Gazeteciler Cemiyeti, 9. Köy Projesi kapsamında dün akşam “Medyanın Bağımsızlığı ve İzleyici ile Okurun Sorumluluğu” bahisli bir söyleşi düzenlendi. Söyleşide gazeteci Yavuz Oğhan, genç gazeteciler ve okurlarıyla bir ortaya geldi. Oğhan, internet yayıncılığı ve konvansiyonel medya yayıncılığına ait şunları söyledi:
“Özellikle televizyon yatırımı çok sıkıntı, onu görebiliyoruz. Lakin dijitalde böyle bir imkan var, YouTube üzerinden bunu yapmak mümkün. Çok sayıda gazeteci de bunu yapıyor lakin tesirini ölçmek, önemli olan. Konvansiyonel medyada, ben YouTue’da yayınlarımı yapıyordum. Muhakkak bir izleyici çevremiz de vardı talep eden, her ne kadar kimileri bana fırça atsalar da çok tatil yapıyorum diye. Artık KRT’de yapıyorum. Ortada bir fark var natürel. Televizyondan daha çok beşere ulaşabiliyorum. Bu yatırımı yapmak da kolay bir şey değil. Lakin ‘Bağımsız gazetecilik mümkün mü?’ Evet, mümkün. Kâfi ki söyleyeceğin bir şey olsun, heyecanın olsun, enerjin olsun. Tek başına da yapabiliyorsun, birkaç arkadaşınla da yapabiliyorsun. Biraz daha geniş kitleyi etkileyebilecek biçimde de yapabiliyorsun. Lakin gerçekten çok uğraş gerektiren bir hadise. Bizim üç bin abonemiz var dedik; bunun doğal olarak ofisi var, masrafı var, interneti var, çalışanların maaşları var. Öyle kolay olmuyor. Yani burnunuzu suyun üstünde tutuyorsunuz fakat devamında burnunuzun suyun içine girme ihtimali çok yüksek. Onun için de çok sıkıntı bir süreç. Reklam da alıyoruz tek tük de olsa. Bu teşebbüslerin bedelini bilen kuruluşlar var, az da olsa. Bu teşebbüsün içinde bulunmanın kendilerine katkı sağlayacağını düşünen kuruluşlar var, az da olsa. Bu biçimde devam ediyor lakin olağan bir ay sonrasını hiç bilmiyoruz. Ben, daima öyle bakıyorum. Aralık ayı başında maaşlar dağıtıldıysa, kiralar ödendiyse ‘Oh ne güzel, ocağa bakalım’ diye gidiyorsunuz. Ocakta da varsa şubat… Böyle böyle dört yıl oldu.”

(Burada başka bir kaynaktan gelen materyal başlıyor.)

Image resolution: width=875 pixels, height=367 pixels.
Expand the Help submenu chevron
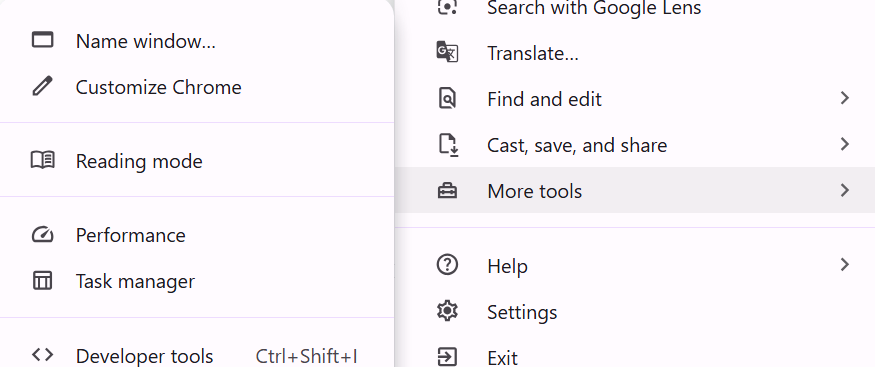tap(844, 264)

“SOSYAL MEDYADA ÇOK BAŞARILI GAZETECİLİK TEŞEBBÜSLERİ VAR”
Oğhan, toplumsal medya üzerinden habercilik faaliyeti yapmaya çalışan gençlerin görünürlüğüne ait soru üzerine şöyle konuştu:
“Bilinirliğin biraz avantaj sağladığı kesin. Çünkü ona şöyle de diyebilirsiniz; muhakkak bir süre mesleğe emek vermiş, oradan tecrübe kazanmış, o mesleğin tecrübesiyle bilinir hale gelmiş beşerler var. Hak ederek de bu işi yapıyorlar. Ya da sansasyonel olarak bu işe yaklaşıp farklı yaklaşımlarla daha bilinir hâle gelenler var. Bilinir olmaktan öteki çare yok. Toplumsal medyanın kuralı apayrı. Orada uygun bir şey yapmak değil de merak ettirmek, güldürmek, eğlendirmek bazen olmayan bir şeyi söylemek oralarda fazla iş yapabiliyor. Hiç ismi olmadan, toplumsal medyada çok başarılı gazetecilik teşebbüsleri de var. Bunları da yok sayamayız. Nasıl iş yaptığınla kontaklı.
Bir de istikrarla ilgili bir şey diye düşünüyorum ben. Özellikle toplumsal medyada, YouTube’da, Instagram’da, Twitter’da istikrar çok önemli. Senden haber alabileceğini düşünürse beşerler, bir biçimde çevrende buluşuyorlar anladığım kadarıyla. Sen de bir emek vermiş oluyorsun oraya. O emeğin karşılığı da şayet istikrar varsa, şayet emek varsa kesinlikle oluyor diye düşünüyorum.”